失業者と梅干しおにぎり
エピソード.3 失業者と梅干しおにぎり
「58番でお待ちの方。」
「はい。」
私は、今日!失業者から脱出すべく、職安に来ている。
「米村さん。今日は就職相談と言うことですが
…どんなお仕事を希望ですか?」
眼鏡を掛け多少、白髪混じりの50代くらいの職員が私の就職相談を受ける相手だ。愛想の欠片もない人だ。
「出来れば、事務職が希望です。」
「はあ。事務職ね……最近!男性で事務職探してもね。なかなか見つからないよ。正社員希望ですか?」
「はい。正社員希望です。」
「正社員希望ですか。最近はね…非正規雇用ばかりでね。なかなか正社員になるのは大変だよ。」
なんだこのジジイ。だったら初めから聞くなよ。
「ところで米村さんは、運転免許の他に何か資格はありますか?」
「いいえ。資格は無いです。」
「米村さんね。今の時代、資格も無くて、正社員は厳しいよ。まずは資格取得をお薦めしますよ。」
「………。」
クソ!これじゃあ、相談じゃなく馬鹿にされているだけじゃないか!
就職相談を終えた私は、バスに乗り家に向かった。私の席の隣には、スーツを着た恐らくサラリーマンであろう人が、スマホでニュース記事を見ながらゴモゴモ独り言を言っている。

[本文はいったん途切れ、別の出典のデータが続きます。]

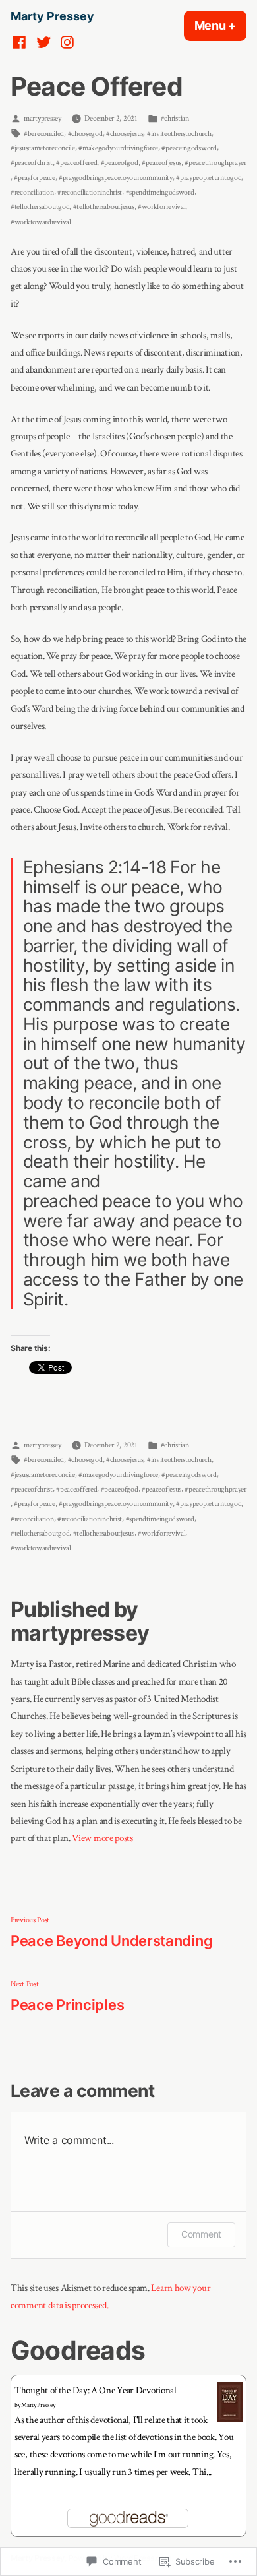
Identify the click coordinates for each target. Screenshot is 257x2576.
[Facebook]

「33歳。無職の男、逮捕って!なんか、無職の奴らばっかり犯罪犯してるな!」
その独り言を聞いて、私は、腹が立った。こっちだって、好きで失業者やってる訳じゃないんだぞ。クジだぞ!クジでリストラされたんだぞ。お前にこの辛さがわかるか。クソ!
「チッ!」
私は、つい舌打ちをしてしまった!隣の席に座っていたサラリーマンであろう人は次のバス停でバスを降りた。空白になった私の隣の席。なんだかサッパリした。再びバスが走り出す。しばらくすると!「数量限定!10年物の梅干し使用、梅おにぎり発売中が」という旗が!
「おっ!降りなければ!」
私は、次のバス停で降り。凄い勢いで、梅干しおにぎりを買いに向かった。
「すみません。おにぎり3つください。」
「はいよ。」
店のおじさんからおにぎりを手渡された私は、代金を素早く払い。そこで、おにぎりを口にした。
「うっ!酸っぱい!」
私が、酸っぱい顔をしたのを見て、店のおじさんが私に言った。
「若造!酸っぱいか?ハッハッ、梅干しおにぎりは人生と同じだ。人生は、酸っぱい。顔をしかめたくなることばかりある。でもよ……その酸っぱさがあるから。初めて、甘いと言う喜びを感じるのさ。」
「はあ。そうなんですか!」
「梅干しが酸っぱいからこそ!米の甘味が生きる。人生も同じよ。」
何を言っているのかは、なんとなくしかわからないけど。なんとなく、勇気が湧いてきた。
酸っぱさを知って!本当の甘さに気付く!
まあ、人生良いことばかりじゃないか!逆に悪いことばかりてもないか!
なんとなく、人生の酸っぱさを教えてくれた梅干しおにぎりだった。